Collect every row below that contains the word "arrows", and copy each of those rows out in full.

** EXERCISE INPUT **
-- -- --

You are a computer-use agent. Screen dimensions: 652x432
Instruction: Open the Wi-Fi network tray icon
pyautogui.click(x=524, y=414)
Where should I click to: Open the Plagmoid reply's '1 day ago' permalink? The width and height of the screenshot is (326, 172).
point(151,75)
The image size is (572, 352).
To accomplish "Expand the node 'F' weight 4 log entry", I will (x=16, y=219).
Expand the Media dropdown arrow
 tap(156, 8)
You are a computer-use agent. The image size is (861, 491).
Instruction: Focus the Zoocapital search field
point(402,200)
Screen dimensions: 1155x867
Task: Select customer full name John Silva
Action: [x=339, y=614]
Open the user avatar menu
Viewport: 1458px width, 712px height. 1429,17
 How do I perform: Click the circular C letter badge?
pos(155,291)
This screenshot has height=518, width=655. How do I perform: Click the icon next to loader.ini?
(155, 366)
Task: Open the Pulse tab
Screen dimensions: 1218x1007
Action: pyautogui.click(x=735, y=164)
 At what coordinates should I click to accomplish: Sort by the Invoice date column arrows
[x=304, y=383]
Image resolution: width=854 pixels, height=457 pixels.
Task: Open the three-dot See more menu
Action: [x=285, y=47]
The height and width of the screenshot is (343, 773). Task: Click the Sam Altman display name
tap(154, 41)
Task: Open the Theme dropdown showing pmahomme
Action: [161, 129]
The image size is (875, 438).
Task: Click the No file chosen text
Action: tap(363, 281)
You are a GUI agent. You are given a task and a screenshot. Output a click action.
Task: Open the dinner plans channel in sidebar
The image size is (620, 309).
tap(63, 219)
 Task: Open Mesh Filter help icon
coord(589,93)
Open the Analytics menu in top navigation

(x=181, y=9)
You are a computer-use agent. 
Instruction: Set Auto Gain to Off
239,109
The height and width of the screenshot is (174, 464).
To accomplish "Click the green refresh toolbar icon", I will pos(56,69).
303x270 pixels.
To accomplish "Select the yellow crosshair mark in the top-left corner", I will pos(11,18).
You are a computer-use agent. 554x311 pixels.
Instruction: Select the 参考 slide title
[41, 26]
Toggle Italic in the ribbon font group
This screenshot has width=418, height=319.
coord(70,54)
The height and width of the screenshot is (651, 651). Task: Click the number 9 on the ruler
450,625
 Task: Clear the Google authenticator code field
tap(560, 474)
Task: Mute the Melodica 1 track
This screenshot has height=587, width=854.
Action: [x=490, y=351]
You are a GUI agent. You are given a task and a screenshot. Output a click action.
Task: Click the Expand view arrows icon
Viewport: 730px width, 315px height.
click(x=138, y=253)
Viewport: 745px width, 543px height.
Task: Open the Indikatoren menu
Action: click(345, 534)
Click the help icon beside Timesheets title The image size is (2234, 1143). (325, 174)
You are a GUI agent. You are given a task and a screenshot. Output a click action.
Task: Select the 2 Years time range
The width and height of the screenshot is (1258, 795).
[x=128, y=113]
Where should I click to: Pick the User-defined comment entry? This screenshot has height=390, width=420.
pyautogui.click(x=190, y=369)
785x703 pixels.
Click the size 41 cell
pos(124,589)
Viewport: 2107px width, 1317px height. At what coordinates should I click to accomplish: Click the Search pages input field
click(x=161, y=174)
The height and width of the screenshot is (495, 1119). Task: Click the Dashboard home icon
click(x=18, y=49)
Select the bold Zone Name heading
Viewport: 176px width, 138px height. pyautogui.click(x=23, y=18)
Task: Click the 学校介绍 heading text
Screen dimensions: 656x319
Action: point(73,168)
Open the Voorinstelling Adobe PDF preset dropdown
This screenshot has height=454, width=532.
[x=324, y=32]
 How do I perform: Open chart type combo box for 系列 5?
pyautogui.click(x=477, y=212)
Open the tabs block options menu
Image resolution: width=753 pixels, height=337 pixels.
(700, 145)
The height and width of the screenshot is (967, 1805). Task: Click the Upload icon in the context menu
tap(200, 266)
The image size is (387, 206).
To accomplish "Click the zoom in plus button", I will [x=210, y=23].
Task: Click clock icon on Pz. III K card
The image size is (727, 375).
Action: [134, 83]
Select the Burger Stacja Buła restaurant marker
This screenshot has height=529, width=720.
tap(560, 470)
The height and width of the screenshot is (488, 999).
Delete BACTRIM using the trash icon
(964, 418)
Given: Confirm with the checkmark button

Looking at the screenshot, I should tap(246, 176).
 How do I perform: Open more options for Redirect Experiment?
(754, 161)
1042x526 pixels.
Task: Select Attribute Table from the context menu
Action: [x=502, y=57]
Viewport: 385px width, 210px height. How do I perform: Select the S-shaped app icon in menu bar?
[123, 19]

-- -- --

** SOLVED PROBLEM **
 At what coordinates should I click to accomplish: Sort by the Invoice date column arrows
Task: Click the Expand view arrows icon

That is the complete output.